MATERIAL FOR THIS EXERCISE:

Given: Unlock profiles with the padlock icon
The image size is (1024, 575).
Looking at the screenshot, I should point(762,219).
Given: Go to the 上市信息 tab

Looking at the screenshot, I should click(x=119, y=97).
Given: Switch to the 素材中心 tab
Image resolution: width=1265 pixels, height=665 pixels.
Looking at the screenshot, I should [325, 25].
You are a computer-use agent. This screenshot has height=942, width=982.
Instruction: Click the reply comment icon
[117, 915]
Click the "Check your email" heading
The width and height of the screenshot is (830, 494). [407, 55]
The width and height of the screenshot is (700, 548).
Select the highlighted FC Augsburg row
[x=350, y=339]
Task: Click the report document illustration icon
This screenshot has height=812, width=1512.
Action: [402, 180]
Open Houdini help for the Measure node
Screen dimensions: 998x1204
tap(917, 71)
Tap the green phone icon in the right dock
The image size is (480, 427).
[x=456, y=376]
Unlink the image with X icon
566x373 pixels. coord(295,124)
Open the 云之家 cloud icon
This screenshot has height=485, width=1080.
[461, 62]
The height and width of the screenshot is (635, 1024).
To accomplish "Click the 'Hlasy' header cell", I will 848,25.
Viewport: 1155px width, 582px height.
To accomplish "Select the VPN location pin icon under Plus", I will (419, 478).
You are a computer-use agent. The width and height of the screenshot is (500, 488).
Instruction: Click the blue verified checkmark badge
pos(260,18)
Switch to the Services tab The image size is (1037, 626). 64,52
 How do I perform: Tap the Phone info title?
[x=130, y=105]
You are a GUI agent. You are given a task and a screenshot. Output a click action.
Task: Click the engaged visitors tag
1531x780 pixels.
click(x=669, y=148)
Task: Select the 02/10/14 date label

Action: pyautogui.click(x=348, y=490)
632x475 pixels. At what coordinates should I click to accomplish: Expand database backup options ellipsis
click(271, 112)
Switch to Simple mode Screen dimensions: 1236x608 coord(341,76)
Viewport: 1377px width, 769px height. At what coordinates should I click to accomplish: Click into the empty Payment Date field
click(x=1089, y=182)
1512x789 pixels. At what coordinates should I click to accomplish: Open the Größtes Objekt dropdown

THE PROBLEM:
The records above are to be transcribed exactly, with nothing left out.

ANSWER BOX:
Given: Unlock profiles with the padlock icon
The image size is (1024, 575).
Looking at the screenshot, I should point(762,219).
Given: Go to the 上市信息 tab

Looking at the screenshot, I should click(x=119, y=97).
Given: Switch to the 素材中心 tab
Image resolution: width=1265 pixels, height=665 pixels.
Looking at the screenshot, I should [325, 25].
You are a computer-use agent. This screenshot has height=942, width=982.
Instruction: Click the reply comment icon
[117, 915]
Click the "Check your email" heading
The width and height of the screenshot is (830, 494). [407, 55]
The width and height of the screenshot is (700, 548).
Select the highlighted FC Augsburg row
[x=350, y=339]
Task: Click the report document illustration icon
This screenshot has height=812, width=1512.
Action: [402, 180]
Open Houdini help for the Measure node
Screen dimensions: 998x1204
tap(917, 71)
Tap the green phone icon in the right dock
The image size is (480, 427).
[x=456, y=376]
Unlink the image with X icon
566x373 pixels. coord(295,124)
Open the 云之家 cloud icon
This screenshot has height=485, width=1080.
[461, 62]
The height and width of the screenshot is (635, 1024).
To accomplish "Click the 'Hlasy' header cell", I will 848,25.
Viewport: 1155px width, 582px height.
To accomplish "Select the VPN location pin icon under Plus", I will (419, 478).
You are a computer-use agent. The width and height of the screenshot is (500, 488).
Instruction: Click the blue verified checkmark badge
pos(260,18)
Switch to the Services tab The image size is (1037, 626). 64,52
 How do I perform: Tap the Phone info title?
[x=130, y=105]
You are a GUI agent. You are given a task and a screenshot. Output a click action.
Task: Click the engaged visitors tag
1531x780 pixels.
click(x=669, y=148)
Task: Select the 02/10/14 date label

Action: pyautogui.click(x=348, y=490)
632x475 pixels. At what coordinates should I click to accomplish: Expand database backup options ellipsis
click(271, 112)
Switch to Simple mode Screen dimensions: 1236x608 coord(341,76)
Viewport: 1377px width, 769px height. At what coordinates should I click to accomplish: Click into the empty Payment Date field
click(x=1089, y=182)
1512x789 pixels. At what coordinates should I click to accomplish: Open the Größtes Objekt dropdown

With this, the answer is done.